A new mouse study suggests that a class of drugs approved to treat leukemia and epilepsy also may be effective against kidney stones, researchers at Washington University School of Medicine in St. Louis report.
The drugs are histone deacetylase inhibitors, or HDAC inhibitors. The researchers found that two of them —Vorinostat and trichostatin A— lower levels of calcium and magnesium in the urine. Both calcium and magnesium are key components of kidney stones.
The research is available online in the July 30 issue of the Journal of the American Society of Nephrology. http://jasn.asnjournals.org/
“We’re hopeful this class of drugs can dissolve kidney stones because its effects on reducing calcium and magnesium are exclusive to kidney cells,” said senior author Jianghui Hou, PhD, assistant professor of medicine. “In the mice, we achieved dramatic effects at a fraction of the dosage used to treat leukemia and without significant side effects.”
Most kidney stones form when the urine becomes too concentrated, allowing calcium and magnesium to crystallize and stick together. Intense pain develops when stones get stuck in the urinary tract and block the flow of urine.
Diet can play a role in the condition. Not drinking enough water or eating a diet with too much salt, which promotes calcium to be released into the urine, increases the risk of stones. Some people also are genetically prone to developing kidney stones, and they naturally release too much calcium into the urine.

### [Problem details]
Please set down everything in the kidney stone article from "Diet can play" down to "into the urine.", word for word.

### [Provided material]
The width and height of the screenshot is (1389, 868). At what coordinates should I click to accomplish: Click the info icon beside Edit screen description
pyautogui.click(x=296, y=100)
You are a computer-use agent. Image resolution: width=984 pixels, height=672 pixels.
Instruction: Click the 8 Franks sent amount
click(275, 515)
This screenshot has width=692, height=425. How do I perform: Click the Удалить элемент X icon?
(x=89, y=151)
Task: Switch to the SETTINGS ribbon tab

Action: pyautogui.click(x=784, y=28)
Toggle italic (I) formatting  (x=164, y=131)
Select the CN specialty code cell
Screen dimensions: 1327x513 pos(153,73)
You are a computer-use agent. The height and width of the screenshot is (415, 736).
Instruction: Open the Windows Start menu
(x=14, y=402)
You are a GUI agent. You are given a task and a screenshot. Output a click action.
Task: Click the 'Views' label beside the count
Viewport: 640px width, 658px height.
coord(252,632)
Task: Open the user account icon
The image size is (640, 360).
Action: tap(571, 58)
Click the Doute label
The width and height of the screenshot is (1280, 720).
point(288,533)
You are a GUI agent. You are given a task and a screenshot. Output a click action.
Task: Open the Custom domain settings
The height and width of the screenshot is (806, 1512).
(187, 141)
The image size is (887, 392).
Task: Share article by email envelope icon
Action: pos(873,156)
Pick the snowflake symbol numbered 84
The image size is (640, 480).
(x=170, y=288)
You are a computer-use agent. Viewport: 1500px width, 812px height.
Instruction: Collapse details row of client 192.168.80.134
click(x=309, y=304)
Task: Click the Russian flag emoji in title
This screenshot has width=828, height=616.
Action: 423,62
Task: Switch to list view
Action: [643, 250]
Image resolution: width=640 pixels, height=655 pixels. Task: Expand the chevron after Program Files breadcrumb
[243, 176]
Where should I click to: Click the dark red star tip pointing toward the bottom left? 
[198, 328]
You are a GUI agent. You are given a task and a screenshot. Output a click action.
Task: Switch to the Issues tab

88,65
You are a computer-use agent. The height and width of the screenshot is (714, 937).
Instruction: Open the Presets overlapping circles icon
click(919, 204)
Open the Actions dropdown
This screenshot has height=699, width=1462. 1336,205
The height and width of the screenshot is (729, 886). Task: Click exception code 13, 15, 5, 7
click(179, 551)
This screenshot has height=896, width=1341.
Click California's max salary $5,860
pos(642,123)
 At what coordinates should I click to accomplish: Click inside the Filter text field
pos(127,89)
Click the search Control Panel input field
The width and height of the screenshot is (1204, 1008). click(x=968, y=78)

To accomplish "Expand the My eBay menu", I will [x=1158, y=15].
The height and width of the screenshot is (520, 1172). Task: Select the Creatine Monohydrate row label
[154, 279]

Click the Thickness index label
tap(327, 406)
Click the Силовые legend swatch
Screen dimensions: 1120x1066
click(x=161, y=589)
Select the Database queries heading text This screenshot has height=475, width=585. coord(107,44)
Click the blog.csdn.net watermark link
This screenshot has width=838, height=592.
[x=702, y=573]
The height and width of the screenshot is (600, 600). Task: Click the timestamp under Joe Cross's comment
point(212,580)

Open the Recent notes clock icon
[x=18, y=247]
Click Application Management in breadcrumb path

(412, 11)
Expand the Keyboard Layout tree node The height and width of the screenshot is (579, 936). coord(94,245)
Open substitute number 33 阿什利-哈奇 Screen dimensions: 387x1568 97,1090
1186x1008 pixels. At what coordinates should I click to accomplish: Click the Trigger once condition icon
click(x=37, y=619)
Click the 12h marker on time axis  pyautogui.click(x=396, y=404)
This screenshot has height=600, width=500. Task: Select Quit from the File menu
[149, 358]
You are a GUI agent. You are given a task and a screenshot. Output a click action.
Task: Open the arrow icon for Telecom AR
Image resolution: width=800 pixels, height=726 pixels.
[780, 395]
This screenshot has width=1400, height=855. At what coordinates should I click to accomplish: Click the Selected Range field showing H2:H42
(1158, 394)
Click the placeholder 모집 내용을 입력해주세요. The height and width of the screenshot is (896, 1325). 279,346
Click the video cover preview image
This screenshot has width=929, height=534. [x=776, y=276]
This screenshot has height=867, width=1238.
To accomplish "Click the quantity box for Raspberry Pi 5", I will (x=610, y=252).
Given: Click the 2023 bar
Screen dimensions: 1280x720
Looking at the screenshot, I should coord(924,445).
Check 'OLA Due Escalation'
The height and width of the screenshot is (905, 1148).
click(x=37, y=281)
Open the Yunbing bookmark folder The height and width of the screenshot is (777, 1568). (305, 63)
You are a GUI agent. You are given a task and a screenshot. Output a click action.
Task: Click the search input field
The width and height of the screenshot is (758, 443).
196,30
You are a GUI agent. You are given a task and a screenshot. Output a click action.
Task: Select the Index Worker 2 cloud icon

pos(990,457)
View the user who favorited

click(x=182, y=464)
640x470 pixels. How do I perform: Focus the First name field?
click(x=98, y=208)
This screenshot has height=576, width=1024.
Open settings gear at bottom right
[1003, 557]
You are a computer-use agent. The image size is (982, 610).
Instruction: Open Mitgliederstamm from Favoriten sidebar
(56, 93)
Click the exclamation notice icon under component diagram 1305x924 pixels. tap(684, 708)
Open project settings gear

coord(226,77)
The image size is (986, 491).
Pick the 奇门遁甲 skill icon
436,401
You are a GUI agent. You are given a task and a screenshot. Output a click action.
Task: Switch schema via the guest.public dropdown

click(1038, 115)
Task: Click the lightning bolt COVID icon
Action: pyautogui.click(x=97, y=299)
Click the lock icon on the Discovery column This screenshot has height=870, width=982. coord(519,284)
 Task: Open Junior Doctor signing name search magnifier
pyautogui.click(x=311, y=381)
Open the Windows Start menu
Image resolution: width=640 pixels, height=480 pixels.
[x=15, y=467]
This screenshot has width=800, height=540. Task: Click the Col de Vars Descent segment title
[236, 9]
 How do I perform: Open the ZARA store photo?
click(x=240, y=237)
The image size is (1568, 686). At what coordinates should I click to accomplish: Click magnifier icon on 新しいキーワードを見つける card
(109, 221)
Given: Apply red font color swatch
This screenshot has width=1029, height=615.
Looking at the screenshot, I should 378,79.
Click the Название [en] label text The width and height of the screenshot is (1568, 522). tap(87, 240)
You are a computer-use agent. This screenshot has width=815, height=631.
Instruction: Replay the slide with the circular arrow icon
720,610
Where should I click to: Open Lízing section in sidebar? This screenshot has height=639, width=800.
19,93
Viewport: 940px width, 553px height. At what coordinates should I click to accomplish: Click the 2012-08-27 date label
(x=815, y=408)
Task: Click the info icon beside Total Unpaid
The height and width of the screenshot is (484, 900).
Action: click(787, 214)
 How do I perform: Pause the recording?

### [Exercise answer]
Diet can play a role in the condition. Not drinking enough water or eating a diet with too much salt, which promotes calcium to be released into the urine, increases the risk of stones. Some people also are genetically prone to developing kidney stones, and they naturally release too much calcium into the urine.